After auditor finds unresolved issues.

The Queensland government has committed $51.1 million towards a new core child safety IT system more than two years after the existing system was labelled “outdated”.

Minister for Child Safety, Youth and Women Di Farmer announced the funding on Thursday to replace the state's main child safety system, the integrated client management system (ICMS).

It comes after a follow-up audit into managing child safety information on Wednesday found the ICMS was still facing many of the same data integration issues first raised in a 2015 audit.

The new funding, which will be provided over the next four years, will allow the Department of Child Safety, Youth and Women to deliver and support the first stage of its replacement project, dubbed the ‘unify program’.

“The unify program will streamline processes, making it quicker and easier for our staff to use and allowing them to spend more time engaging with clients,” Farmer said.

The department began working on the project back in 2015 to ensure all relevant information about a child could be viewed and other agencies and service providers could access and contribute to the information.

A business case was finalised in February, with ‘in-principle funding’ approved by Cabinet for the first tranche of work.

Farmer said the new system would address the remained of the audit recommendations once it is fully implemented by 2023.  

“The ICMS replacement unify program is a complex, multi-year project that is being developed in states,” she said.

“We are not rushing into this new system but taking the time we need to get it right.”

The Queensland Family and Child Commission called for the system to be replaced with a "modern, integrated client management information system" in March 2017.
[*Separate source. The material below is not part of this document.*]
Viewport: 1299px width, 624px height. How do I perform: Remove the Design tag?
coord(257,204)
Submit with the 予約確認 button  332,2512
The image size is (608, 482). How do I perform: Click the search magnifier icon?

Integration issues persist

The follow-up audit report handed down on Wednesday found that although inroad have been made to improve information sharing in the four years since the original audit, integration issue still persist.

It said several new systems and applications had been introduced to improve access to information, avoiding the need for staff to exchange information using emails or physical means, which present a security risk.

One such information sharing portal, dubbed the Our Child system, allows information from various departmental systems like the Department of Education and Queensland Health be shared with other departments and agencies in "very specific circumstances".

But the audit found these were "not well used by departmental staff", and that sharing and exchanging information between staff, non-government service providers and carers was still a concern.

“Child safety information held across various parts of the family support and child protection system is still almost completely unintegrated,” the report states.

“Automated information exchange between stakeholders, where it does occur, is limited.”

The auditor called on the department to further “improve its approach to using information for government and non-government organisations providing services to vulnerable children”.